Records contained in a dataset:
***

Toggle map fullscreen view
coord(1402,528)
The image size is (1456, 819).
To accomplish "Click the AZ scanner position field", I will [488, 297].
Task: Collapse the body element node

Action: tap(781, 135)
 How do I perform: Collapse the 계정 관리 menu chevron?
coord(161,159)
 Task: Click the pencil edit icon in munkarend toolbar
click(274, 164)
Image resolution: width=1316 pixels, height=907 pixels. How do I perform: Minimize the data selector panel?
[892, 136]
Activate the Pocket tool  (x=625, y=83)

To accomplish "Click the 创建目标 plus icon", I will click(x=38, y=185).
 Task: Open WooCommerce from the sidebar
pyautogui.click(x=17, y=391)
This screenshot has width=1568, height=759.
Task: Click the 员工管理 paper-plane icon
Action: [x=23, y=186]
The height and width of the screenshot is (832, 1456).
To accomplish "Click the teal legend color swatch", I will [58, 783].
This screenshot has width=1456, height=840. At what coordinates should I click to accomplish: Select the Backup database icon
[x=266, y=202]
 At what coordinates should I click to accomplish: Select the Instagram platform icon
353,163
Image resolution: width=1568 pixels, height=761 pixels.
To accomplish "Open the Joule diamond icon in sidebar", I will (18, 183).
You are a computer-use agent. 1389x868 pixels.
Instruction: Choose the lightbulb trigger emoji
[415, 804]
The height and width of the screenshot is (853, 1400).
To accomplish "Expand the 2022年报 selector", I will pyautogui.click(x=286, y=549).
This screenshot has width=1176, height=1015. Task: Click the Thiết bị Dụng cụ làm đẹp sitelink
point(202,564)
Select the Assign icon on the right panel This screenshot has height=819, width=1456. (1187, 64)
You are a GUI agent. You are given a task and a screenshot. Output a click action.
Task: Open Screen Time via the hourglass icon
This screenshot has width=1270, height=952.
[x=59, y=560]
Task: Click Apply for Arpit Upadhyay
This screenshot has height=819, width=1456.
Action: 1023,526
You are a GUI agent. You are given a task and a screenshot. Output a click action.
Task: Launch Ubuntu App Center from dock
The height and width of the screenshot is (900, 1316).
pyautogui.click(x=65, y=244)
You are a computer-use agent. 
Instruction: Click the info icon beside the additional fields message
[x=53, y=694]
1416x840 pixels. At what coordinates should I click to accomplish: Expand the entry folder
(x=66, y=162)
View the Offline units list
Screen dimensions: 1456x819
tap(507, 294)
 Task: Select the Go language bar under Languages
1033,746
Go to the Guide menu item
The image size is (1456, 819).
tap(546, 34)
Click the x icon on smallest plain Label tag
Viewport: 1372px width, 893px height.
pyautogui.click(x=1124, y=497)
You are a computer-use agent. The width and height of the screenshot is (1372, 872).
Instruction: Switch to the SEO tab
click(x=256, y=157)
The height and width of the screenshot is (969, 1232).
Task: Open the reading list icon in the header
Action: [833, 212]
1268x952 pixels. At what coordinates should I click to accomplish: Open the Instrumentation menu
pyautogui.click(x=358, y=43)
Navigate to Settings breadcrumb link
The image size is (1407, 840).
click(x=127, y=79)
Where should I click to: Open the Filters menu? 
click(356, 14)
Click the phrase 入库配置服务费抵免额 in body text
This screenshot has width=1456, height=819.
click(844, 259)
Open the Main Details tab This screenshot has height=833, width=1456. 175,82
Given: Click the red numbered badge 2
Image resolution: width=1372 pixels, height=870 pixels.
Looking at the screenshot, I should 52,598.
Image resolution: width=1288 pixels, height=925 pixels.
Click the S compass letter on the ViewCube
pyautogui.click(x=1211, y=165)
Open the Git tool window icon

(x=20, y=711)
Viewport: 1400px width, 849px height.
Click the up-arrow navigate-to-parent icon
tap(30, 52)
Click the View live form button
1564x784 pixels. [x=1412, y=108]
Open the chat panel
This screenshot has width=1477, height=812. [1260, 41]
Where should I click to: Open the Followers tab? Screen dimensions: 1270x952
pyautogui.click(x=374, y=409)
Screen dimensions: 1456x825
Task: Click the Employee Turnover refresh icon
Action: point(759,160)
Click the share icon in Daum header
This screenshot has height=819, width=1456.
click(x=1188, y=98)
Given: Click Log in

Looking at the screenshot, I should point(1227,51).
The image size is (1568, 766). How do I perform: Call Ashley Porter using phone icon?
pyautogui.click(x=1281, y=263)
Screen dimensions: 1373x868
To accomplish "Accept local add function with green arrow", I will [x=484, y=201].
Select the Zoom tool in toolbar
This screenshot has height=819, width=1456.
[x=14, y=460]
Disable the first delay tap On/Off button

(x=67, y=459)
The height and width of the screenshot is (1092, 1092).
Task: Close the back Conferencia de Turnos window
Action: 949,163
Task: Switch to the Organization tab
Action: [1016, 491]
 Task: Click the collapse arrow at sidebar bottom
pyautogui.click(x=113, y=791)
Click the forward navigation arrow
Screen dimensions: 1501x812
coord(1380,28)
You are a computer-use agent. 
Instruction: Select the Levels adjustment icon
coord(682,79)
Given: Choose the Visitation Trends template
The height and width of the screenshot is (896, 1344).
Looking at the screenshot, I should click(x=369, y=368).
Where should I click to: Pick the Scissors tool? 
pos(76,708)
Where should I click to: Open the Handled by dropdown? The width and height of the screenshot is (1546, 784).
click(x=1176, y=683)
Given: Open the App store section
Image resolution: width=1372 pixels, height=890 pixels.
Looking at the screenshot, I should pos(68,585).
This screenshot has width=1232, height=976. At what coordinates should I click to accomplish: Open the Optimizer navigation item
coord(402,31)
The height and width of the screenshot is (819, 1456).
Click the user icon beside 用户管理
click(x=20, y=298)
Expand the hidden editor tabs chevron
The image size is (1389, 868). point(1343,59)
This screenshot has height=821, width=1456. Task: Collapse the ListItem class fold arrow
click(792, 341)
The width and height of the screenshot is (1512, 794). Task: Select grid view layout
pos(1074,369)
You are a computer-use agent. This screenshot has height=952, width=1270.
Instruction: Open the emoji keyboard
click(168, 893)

***

◆ Work task
Give back every record exactly.

◆ Problem solution
Toggle map fullscreen view
coord(1402,528)
The image size is (1456, 819).
To accomplish "Click the AZ scanner position field", I will [488, 297].
Task: Collapse the body element node

Action: tap(781, 135)
 How do I perform: Collapse the 계정 관리 menu chevron?
coord(161,159)
 Task: Click the pencil edit icon in munkarend toolbar
click(274, 164)
Image resolution: width=1316 pixels, height=907 pixels. How do I perform: Minimize the data selector panel?
[892, 136]
Activate the Pocket tool  (x=625, y=83)

To accomplish "Click the 创建目标 plus icon", I will click(x=38, y=185).
 Task: Open WooCommerce from the sidebar
pyautogui.click(x=17, y=391)
This screenshot has width=1568, height=759.
Task: Click the 员工管理 paper-plane icon
Action: [x=23, y=186]
The height and width of the screenshot is (832, 1456).
To accomplish "Click the teal legend color swatch", I will [58, 783].
This screenshot has width=1456, height=840. At what coordinates should I click to accomplish: Select the Backup database icon
[x=266, y=202]
 At what coordinates should I click to accomplish: Select the Instagram platform icon
353,163
Image resolution: width=1568 pixels, height=761 pixels.
To accomplish "Open the Joule diamond icon in sidebar", I will (18, 183).
You are a computer-use agent. 1389x868 pixels.
Instruction: Choose the lightbulb trigger emoji
[415, 804]
The height and width of the screenshot is (853, 1400).
To accomplish "Expand the 2022年报 selector", I will pyautogui.click(x=286, y=549).
This screenshot has width=1176, height=1015. Task: Click the Thiết bị Dụng cụ làm đẹp sitelink
point(202,564)
Select the Assign icon on the right panel This screenshot has height=819, width=1456. (1187, 64)
You are a GUI agent. You are given a task and a screenshot. Output a click action.
Task: Open Screen Time via the hourglass icon
This screenshot has width=1270, height=952.
[x=59, y=560]
Task: Click Apply for Arpit Upadhyay
This screenshot has height=819, width=1456.
Action: 1023,526
You are a GUI agent. You are given a task and a screenshot. Output a click action.
Task: Launch Ubuntu App Center from dock
The height and width of the screenshot is (900, 1316).
pyautogui.click(x=65, y=244)
You are a computer-use agent. 
Instruction: Click the info icon beside the additional fields message
[x=53, y=694]
1416x840 pixels. At what coordinates should I click to accomplish: Expand the entry folder
(x=66, y=162)
View the Offline units list
Screen dimensions: 1456x819
tap(507, 294)
 Task: Select the Go language bar under Languages
1033,746
Go to the Guide menu item
The image size is (1456, 819).
tap(546, 34)
Click the x icon on smallest plain Label tag
Viewport: 1372px width, 893px height.
pyautogui.click(x=1124, y=497)
You are a computer-use agent. The width and height of the screenshot is (1372, 872).
Instruction: Switch to the SEO tab
click(x=256, y=157)
The height and width of the screenshot is (969, 1232).
Task: Open the reading list icon in the header
Action: [833, 212]
1268x952 pixels. At what coordinates should I click to accomplish: Open the Instrumentation menu
pyautogui.click(x=358, y=43)
Navigate to Settings breadcrumb link
The image size is (1407, 840).
click(x=127, y=79)
Where should I click to: Open the Filters menu? 
click(356, 14)
Click the phrase 入库配置服务费抵免额 in body text
This screenshot has width=1456, height=819.
click(844, 259)
Open the Main Details tab This screenshot has height=833, width=1456. 175,82
Given: Click the red numbered badge 2
Image resolution: width=1372 pixels, height=870 pixels.
Looking at the screenshot, I should 52,598.
Image resolution: width=1288 pixels, height=925 pixels.
Click the S compass letter on the ViewCube
pyautogui.click(x=1211, y=165)
Open the Git tool window icon

(x=20, y=711)
Viewport: 1400px width, 849px height.
Click the up-arrow navigate-to-parent icon
tap(30, 52)
Click the View live form button
1564x784 pixels. [x=1412, y=108]
Open the chat panel
This screenshot has width=1477, height=812. [1260, 41]
Where should I click to: Open the Followers tab? Screen dimensions: 1270x952
pyautogui.click(x=374, y=409)
Screen dimensions: 1456x825
Task: Click the Employee Turnover refresh icon
Action: point(759,160)
Click the share icon in Daum header
This screenshot has height=819, width=1456.
click(x=1188, y=98)
Given: Click Log in

Looking at the screenshot, I should point(1227,51).
The image size is (1568, 766). How do I perform: Call Ashley Porter using phone icon?
pyautogui.click(x=1281, y=263)
Screen dimensions: 1373x868
To accomplish "Accept local add function with green arrow", I will [x=484, y=201].
Select the Zoom tool in toolbar
This screenshot has height=819, width=1456.
[x=14, y=460]
Disable the first delay tap On/Off button

(x=67, y=459)
The height and width of the screenshot is (1092, 1092).
Task: Close the back Conferencia de Turnos window
Action: 949,163
Task: Switch to the Organization tab
Action: [1016, 491]
 Task: Click the collapse arrow at sidebar bottom
pyautogui.click(x=113, y=791)
Click the forward navigation arrow
Screen dimensions: 1501x812
coord(1380,28)
You are a computer-use agent. 
Instruction: Select the Levels adjustment icon
coord(682,79)
Given: Choose the Visitation Trends template
The height and width of the screenshot is (896, 1344).
Looking at the screenshot, I should click(x=369, y=368).
Where should I click to: Pick the Scissors tool? 
pos(76,708)
Where should I click to: Open the Handled by dropdown? The width and height of the screenshot is (1546, 784).
click(x=1176, y=683)
Given: Open the App store section
Image resolution: width=1372 pixels, height=890 pixels.
Looking at the screenshot, I should pos(68,585).
This screenshot has width=1232, height=976. At what coordinates should I click to accomplish: Open the Optimizer navigation item
coord(402,31)
The height and width of the screenshot is (819, 1456).
Click the user icon beside 用户管理
click(x=20, y=298)
Expand the hidden editor tabs chevron
The image size is (1389, 868). point(1343,59)
This screenshot has height=821, width=1456. Task: Collapse the ListItem class fold arrow
click(792, 341)
The width and height of the screenshot is (1512, 794). Task: Select grid view layout
pos(1074,369)
You are a computer-use agent. This screenshot has height=952, width=1270.
Instruction: Open the emoji keyboard
click(168, 893)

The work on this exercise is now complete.